New research from Accenture finds that European companies could generate up to US$3.2tn in additional revenue by 2024 if they were to close the technology deficit against their North American counterparts.
According to Accenture’s “Innovate or Fade” report, the projected additional revenue for European corporations represents an increase of up to 12% of revenues in 2023 and of up to 13% of revenues in 2024.
Report finds boards in Europe lacking in experience in technology
The report, which includes an analysis of technology experience in boardrooms of nearly 2,000 of the largest companies in the world, found that just 14.4% of board members of the European companies analysed have technology experience, compared to 21.6% for North American companies.
Companies in the Netherlands, Ireland and the UK have the most technology experience (19.1%, 18.9% and 18.8% respectively), the research found, while Norway (6.2%), Austria (6.1%) and Portugal (4.5%) suffer the lowest technology experience in boardrooms.
Furthermore, one-third (33%) of European companies said they don’t have any board members with technology experience at all, compared to only 19% of companies in North America.
Jean-Marc Ollagnier, CEO of Accenture for Europe, said: “Boards and CEOs used to think business strategy first, and how technology could support it second.

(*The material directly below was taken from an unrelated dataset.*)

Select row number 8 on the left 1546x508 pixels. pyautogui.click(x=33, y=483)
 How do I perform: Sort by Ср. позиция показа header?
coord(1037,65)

Now it is vital they integrate technology from the very beginning when developing new products, services or business models, or companies risk losing out on billions of additional revenue.
“Take the application of generative AI, for instance. The key question for leadership is how they integrate this technology to drive efficiency and growth, responsibly – having the right expertise at the very top level is critical. Improving the “technology quotient” in boardrooms and in the C-suite is key to help companies make informed decisions about how technology can propel the organisation forward.
“Mastering technologies such as AI, next-generation networks, edge computing and digital twins, will also be critical to the industrial reinvention, which many governments across Europe are fostering.”
Accelerating R&D to build future growth
According to the report, European companies allocate less of their revenues to R&D investments compared to North American and APAC companies.
European companies are also less likely to file AI-related patents compared to their NA and Asian peers. Accenture found that only 60% of European companies have filed patents relating to AI, compared to 77% of companies in NA and 89% of companies in Asia Pacific (APAC). Even less (34%) have filed patents in generative AI, compared to 60% in NA and 73% in APAC.
“Technology R&D investments are crucial to build future growth, through new products and services and new business models,” Ollagnier adds. “For instance, to implement circular models, companies can look at how technologies such as blockchain can ensure the traceability of components and improving the transparency of the recycling process to help provide the trust that consumers expect to foster product reuse.
“Technology can also play a critical role in accelerating R&D. Cloud, AI and Quantum can help accelerate drug discovery in pharmaceuticals and create more sustainable materials in chemicals. It is less the absolute amount that is invested in R&D that matters, but the portion of revenue allocated and most importantly how it is used.”